**The problem:**
Copy the records from the line containing "Given: Open 压缩格式 7z dropdown" through the line containing "click(x=295, y=361)", keeping both of those lines, and leave the pictures out of your copy.

**Stored rows:**
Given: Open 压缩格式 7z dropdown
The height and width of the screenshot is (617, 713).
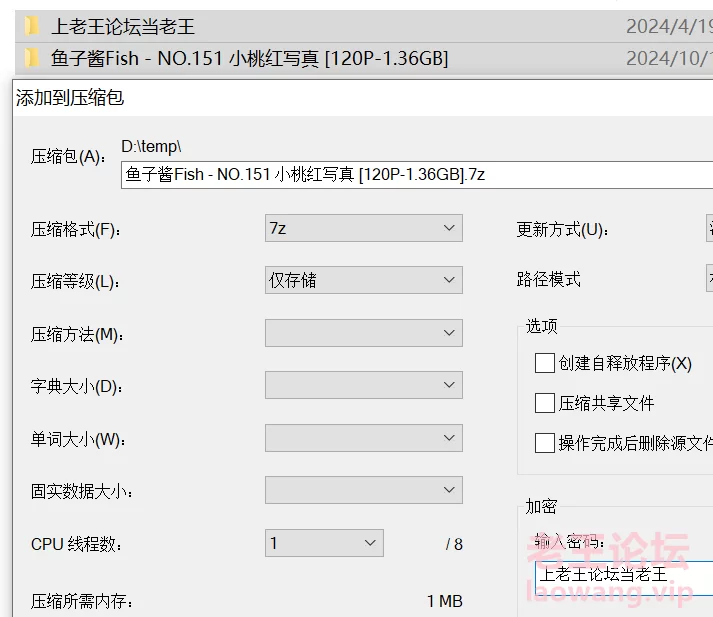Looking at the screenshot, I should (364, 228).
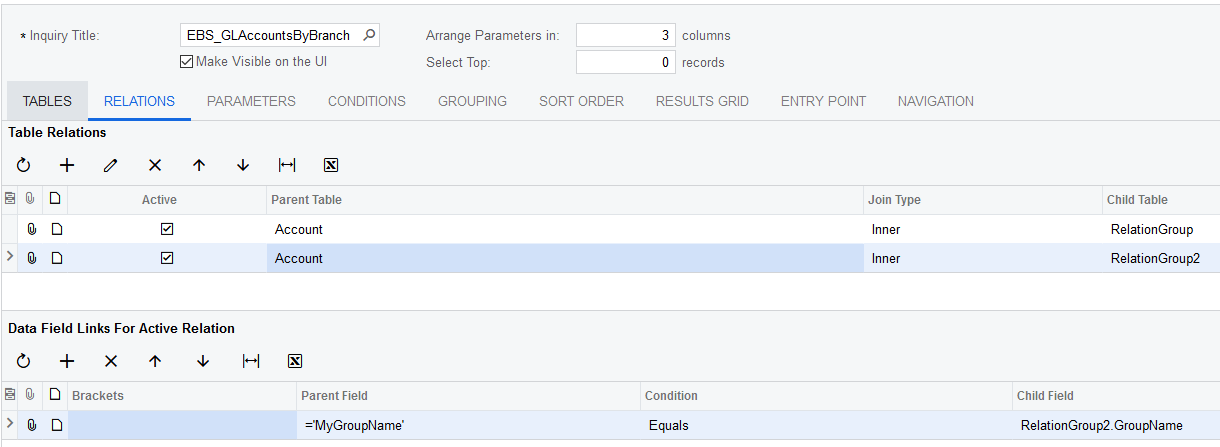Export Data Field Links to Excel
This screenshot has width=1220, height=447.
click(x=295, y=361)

* * *

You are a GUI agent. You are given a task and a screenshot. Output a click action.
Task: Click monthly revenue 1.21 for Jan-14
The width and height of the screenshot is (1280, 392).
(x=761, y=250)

**Problem solution:**
Given: Open 压缩格式 7z dropdown
The height and width of the screenshot is (617, 713).
Looking at the screenshot, I should (364, 228).
Export Data Field Links to Excel
This screenshot has width=1220, height=447.
click(x=295, y=361)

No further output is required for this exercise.